Compiti da svolgere →
[a] Rispondi alle seguenti domande sul testo su The Gray Man:
(i) Chi interpreta Court Gentry?
(ii) Quanti dollari ha stanziato Netflix per la produzione?
(iii) Quale società aveva l'opzione sul progetto prima che passasse a Netflix e AGBO?
[b] Indica se ciascuna affermazione concorda con il testo su The Gray Man. Rispondi sì o no e cita le parole del testo che lo stabiliscono.
(i) Lloyd Hansen è interpretato da Chris Evans.
(ii) Le figlie di Court Gentry sanno che lui esiste.
(iii) AGBO è la compagnia di produzione dei Russo.
[c] Riscrivi il passo del testo su The Gray Man che si apre con le parole "Bruciato dalla CIA" e si chiude con "o il peggio?", mettendo "sicario" al posto di "killer".

Estratto fornito →
Considerato per anni la nuova saga spy thiller di rottura col potenziale di The Bourne Identity per i suoi toni ultra realistici e l’elevato coinvolgimento, The Gray Man non ha tuttavia mai ricevuto luce verde fino ad oggi, scivolando dopo la scadenza dell’opzione da parte di Sony Pictures nelle mani di Netflix e AGBO, la neonata compagnia di produzione dei Russo, intenzionate a costruire e lanciare un vero e proprio franchise cinematografico costruendo un intero universo di personaggi protagonisti di una serie di film.

The Gray Man: la trama

Bruciato dalla CIA e tallonato dal forze misteriose, il killer Court Gentry, che sarà interpretato da Ryan Gosling, deve sfuggire ad un suo vecchio collega, diventato la sua nemesi Lloyd Hansen, interpretato da Chris Evans, e salvare la vita delle figlie che non sanno nemmeno della sua esistenza.

The Gray Man: il meglio o il peggio?

200 milioni di dollari stanziati da Netflix per la produzione e la partecipazione di due celebrità popolarissime come Ryan Gosling e Chris Evans hanno scatenato l’immaginario e i gridolini di gioia del fandom della prima ora.

Eppure non sono mancate le voci contrastanti che invitano Netflix ad investire “meglio” una cifra importante come 200 milioni di dollari, ad esempio con l’acquisto di nuove proprietà intellettuali per rafforzare il catalogo delle serialità o nel miglioramento della qualità dello streaming che, specialmente durante l’emergenza sanitaria, è peggiorata molto perdendo ulteriore terreno nei confronti dei competitor.

Dati forniti →
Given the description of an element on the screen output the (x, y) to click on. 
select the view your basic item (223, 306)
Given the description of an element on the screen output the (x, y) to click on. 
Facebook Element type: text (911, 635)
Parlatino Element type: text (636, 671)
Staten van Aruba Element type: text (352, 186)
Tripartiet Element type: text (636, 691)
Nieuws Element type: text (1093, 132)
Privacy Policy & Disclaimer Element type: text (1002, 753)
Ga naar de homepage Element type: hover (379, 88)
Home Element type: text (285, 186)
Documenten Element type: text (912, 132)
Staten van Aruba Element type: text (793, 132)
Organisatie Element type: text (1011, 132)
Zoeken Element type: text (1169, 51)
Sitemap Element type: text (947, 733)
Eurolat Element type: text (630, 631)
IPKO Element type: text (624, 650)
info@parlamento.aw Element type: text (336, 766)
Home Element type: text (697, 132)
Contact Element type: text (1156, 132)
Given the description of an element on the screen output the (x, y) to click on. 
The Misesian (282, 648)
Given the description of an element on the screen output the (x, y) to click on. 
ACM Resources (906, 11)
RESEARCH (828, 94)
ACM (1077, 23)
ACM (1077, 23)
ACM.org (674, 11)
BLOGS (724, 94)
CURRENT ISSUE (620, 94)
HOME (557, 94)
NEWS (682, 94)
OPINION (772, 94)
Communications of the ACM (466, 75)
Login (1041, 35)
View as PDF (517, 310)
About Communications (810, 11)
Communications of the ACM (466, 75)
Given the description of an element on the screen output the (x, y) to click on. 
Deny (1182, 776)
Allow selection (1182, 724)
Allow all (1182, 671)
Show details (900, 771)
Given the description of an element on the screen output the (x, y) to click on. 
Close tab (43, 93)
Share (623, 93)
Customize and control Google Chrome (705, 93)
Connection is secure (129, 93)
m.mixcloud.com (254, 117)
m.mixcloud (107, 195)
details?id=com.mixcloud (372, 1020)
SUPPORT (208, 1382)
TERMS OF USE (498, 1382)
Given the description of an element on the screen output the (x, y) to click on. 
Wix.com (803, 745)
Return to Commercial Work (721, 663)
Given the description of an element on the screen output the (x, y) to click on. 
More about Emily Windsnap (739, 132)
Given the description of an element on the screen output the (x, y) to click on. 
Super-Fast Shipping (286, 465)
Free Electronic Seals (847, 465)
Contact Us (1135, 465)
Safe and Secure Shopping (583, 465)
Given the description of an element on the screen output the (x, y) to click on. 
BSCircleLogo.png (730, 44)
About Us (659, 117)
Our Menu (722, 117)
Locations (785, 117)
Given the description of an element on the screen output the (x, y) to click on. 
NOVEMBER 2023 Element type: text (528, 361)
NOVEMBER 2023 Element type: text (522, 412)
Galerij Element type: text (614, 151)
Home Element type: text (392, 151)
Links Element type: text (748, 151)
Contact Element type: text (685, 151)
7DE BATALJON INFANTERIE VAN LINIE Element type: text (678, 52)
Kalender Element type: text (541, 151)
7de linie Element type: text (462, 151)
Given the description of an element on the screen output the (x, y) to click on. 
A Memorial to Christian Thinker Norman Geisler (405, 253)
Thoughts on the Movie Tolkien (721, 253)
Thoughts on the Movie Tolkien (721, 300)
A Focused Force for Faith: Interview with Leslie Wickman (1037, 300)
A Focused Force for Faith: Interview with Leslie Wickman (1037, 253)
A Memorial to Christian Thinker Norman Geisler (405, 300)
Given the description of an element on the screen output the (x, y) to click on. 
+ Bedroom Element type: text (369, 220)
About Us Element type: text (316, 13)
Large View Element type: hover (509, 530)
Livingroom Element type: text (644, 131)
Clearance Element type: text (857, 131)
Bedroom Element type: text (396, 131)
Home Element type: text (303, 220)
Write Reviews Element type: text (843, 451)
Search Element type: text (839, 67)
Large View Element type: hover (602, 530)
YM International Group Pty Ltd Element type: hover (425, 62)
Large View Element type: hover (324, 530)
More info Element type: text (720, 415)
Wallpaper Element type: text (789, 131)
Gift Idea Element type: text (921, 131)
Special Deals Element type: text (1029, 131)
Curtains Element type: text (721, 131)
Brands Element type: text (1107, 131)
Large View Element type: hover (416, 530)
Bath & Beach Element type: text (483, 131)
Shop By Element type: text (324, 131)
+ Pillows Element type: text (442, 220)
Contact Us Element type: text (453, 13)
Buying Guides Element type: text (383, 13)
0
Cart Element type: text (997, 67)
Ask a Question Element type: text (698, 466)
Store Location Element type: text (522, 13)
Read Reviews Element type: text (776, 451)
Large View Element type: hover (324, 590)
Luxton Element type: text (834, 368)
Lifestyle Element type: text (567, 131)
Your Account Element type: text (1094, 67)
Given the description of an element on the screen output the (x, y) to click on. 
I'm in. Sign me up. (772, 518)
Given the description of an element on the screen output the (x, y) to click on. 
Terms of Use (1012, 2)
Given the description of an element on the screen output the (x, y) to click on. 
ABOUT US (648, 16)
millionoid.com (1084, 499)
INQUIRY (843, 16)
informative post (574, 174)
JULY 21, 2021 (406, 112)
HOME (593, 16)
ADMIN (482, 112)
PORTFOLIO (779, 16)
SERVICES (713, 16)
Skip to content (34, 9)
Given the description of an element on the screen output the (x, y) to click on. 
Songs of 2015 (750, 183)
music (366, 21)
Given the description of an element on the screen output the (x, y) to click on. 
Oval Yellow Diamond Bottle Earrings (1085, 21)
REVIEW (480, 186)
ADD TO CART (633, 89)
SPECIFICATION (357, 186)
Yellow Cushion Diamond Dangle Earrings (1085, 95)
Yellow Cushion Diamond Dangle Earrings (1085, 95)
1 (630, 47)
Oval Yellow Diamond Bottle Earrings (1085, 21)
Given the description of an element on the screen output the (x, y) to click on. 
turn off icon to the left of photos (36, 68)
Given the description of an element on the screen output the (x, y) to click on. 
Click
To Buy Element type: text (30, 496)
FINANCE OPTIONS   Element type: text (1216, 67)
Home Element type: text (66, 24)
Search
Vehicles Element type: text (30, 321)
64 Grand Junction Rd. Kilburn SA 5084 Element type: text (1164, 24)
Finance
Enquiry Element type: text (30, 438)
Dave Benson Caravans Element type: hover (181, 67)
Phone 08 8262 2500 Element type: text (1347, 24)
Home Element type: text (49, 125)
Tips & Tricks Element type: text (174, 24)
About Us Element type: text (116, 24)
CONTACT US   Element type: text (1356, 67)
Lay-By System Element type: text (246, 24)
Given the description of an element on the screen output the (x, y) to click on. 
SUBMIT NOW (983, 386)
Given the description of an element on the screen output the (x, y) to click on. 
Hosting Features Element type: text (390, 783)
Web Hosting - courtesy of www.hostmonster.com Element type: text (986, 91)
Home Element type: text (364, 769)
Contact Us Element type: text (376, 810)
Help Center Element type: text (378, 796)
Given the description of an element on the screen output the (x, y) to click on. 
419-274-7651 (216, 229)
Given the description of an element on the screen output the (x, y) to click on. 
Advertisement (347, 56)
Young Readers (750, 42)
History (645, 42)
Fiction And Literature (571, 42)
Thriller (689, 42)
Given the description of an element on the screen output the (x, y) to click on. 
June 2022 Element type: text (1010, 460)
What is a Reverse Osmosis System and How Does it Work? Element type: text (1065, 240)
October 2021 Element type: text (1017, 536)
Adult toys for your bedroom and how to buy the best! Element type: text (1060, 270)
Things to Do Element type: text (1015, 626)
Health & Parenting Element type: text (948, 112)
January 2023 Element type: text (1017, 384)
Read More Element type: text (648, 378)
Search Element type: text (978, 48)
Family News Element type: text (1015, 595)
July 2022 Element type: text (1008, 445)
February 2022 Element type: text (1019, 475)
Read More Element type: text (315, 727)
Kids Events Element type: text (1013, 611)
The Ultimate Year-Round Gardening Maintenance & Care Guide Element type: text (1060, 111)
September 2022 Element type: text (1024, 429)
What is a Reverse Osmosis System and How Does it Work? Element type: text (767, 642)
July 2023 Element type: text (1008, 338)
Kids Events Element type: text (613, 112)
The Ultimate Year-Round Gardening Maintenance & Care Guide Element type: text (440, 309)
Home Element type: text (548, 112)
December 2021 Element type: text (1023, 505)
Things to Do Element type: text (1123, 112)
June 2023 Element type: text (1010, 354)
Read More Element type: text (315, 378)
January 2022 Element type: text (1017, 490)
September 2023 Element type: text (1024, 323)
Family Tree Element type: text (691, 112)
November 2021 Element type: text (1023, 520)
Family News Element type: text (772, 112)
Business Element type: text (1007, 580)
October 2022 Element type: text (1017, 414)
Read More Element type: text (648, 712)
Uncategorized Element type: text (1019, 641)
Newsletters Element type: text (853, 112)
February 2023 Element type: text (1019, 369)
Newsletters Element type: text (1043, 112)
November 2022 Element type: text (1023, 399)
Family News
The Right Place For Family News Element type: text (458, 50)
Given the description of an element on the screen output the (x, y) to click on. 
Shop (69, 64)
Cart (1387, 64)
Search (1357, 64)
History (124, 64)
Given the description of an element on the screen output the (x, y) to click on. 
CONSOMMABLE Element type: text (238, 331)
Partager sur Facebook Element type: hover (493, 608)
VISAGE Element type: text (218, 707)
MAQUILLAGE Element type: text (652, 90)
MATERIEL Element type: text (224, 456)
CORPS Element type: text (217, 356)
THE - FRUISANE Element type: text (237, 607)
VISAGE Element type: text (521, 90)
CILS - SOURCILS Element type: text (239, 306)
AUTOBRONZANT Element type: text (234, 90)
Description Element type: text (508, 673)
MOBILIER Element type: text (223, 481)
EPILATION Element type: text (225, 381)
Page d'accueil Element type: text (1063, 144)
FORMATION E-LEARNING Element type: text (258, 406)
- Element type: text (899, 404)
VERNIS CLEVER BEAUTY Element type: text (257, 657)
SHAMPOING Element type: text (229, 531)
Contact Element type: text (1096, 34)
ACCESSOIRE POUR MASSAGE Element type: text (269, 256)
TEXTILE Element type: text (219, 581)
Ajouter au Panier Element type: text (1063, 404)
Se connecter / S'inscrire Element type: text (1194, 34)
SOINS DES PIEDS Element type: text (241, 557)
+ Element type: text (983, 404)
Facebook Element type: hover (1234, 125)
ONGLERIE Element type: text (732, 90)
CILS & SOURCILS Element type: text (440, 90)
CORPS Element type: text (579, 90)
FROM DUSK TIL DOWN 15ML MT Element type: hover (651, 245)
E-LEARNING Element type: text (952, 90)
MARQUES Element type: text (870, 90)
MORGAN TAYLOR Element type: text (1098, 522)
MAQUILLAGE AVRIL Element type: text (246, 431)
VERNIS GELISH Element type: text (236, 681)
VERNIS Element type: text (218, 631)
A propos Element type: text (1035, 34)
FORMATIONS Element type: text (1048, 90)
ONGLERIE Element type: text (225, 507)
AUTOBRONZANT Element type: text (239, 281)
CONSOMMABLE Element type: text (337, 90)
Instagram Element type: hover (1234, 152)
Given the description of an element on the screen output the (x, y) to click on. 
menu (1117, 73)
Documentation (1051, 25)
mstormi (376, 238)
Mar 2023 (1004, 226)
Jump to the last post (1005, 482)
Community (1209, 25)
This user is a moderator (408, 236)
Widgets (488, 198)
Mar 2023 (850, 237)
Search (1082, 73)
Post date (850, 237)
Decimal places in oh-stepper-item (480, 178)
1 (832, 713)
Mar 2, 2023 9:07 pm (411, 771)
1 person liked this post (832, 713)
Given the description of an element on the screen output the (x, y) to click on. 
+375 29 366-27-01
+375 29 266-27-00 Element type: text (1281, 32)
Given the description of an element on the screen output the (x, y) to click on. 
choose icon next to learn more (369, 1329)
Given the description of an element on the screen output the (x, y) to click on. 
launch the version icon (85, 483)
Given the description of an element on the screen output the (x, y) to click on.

Risposte ai compiti →
[a]
(i) Ryan Gosling.
(ii) 200 milioni di dollari.
(iii) Sony Pictures.

[b]
(i) Sì: "Lloyd Hansen, interpretato da Chris Evans".
(ii) No: "figlie che non sanno nemmeno della sua esistenza".
(iii) Sì: "AGBO, la neonata compagnia di produzione dei Russo".

[c]
Bruciato dalla CIA e tallonato dal forze misteriose, il sicario Court Gentry, che sarà interpretato da Ryan Gosling, deve sfuggire ad un suo vecchio collega, diventato la sua nemesi Lloyd Hansen, interpretato da Chris Evans, e salvare la vita delle figlie che non sanno nemmeno della sua esistenza.

The Gray Man: il meglio o il peggio?